The campus does have 10 toilets for around 5,000 students and 190 teachers. But only two of them have running water and they are exclusively used by the teaching staff.
Bidula Ghimire, assistant campus chief, said she did not know students were facing such inconvenience. However, the campus playground and classrooms on the ground floor are usually pervaded by terrible smell emanating from toilets.
Ghimire blamed negligence on the part of the cleaning staff for the smell. “They are not doing their job. They don’t listen to us since they are permanent employees and they know that the campus can’t fire them,” she said.
Jyoti Rai, an MA second year student at the college, said student unions should take initiatives if the campus administration is unable to resolve the problem. However, student leaders seem indifferent to the situation, she said. “It’s only during union elections that they ever think about fellow students’ problems,” Rai said.
During elections, Rai said, the toilets not only have water but they are clean—as though the problem did not exist in the first place.

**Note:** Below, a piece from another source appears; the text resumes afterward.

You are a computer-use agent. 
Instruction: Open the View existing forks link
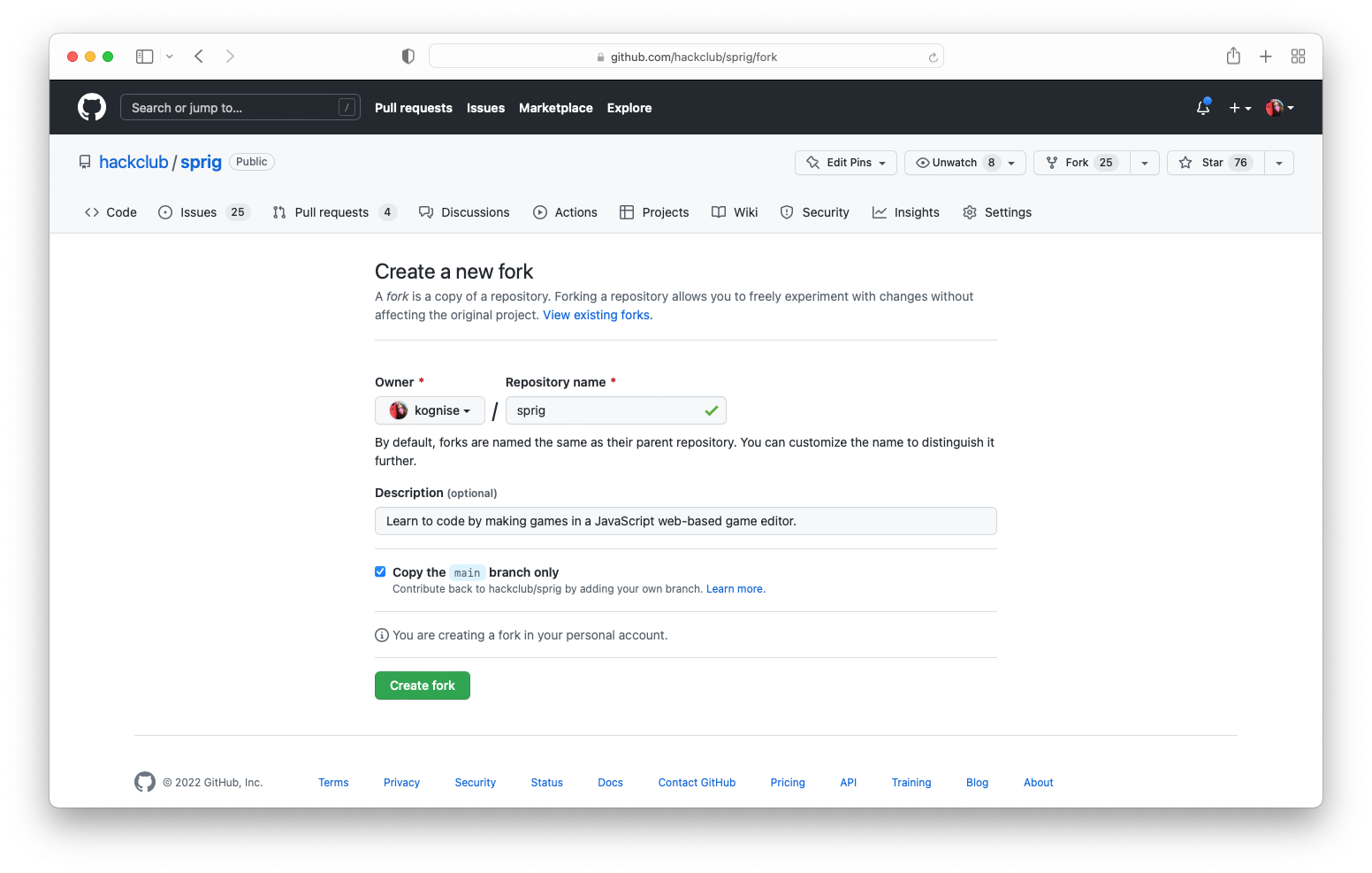coord(597,315)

At a time when the government is building toilets in schools across the country to address the dropout rate among girls, students in colleges, that too in the Capital, skip classes for lack of running water in toilets.
Other colleges, including Tri-Chandra Campus, Patan Multiple Campus, Mahendra Ratna Campus and almost all blocks in the University Campus of Tribhuvan University, do not have running water in their toilets.
Even students at the oldest higher education institution in the country, Tri-Chandra Campus, face the same problem but not as severe as that of other colleges. Tri-Chandra provides running water in, at least, some of its toilets. “The toilet near our building lacks water and it smells terrible. We have to walk to another building to use toilet,” said Prakriti Sapkota, a BSc first year student.
Campus Chief Hari Prasad Thapaliya said the college administration has been supplying water via tanker on a daily basis.
Meanwhile, the problem is not different with Patan Campus. Tirtha Raj Kharel, an MSc Physics student, said he goes to Patan Dhoka if he has to use toilet.
Roj Nath Panday, a spokesman for Education Ministry, said the problem does not stem from lack of funds. “It a management problem. The ministry can take action if the colleges do not address the sanitation and hygiene issues promptly,” he said.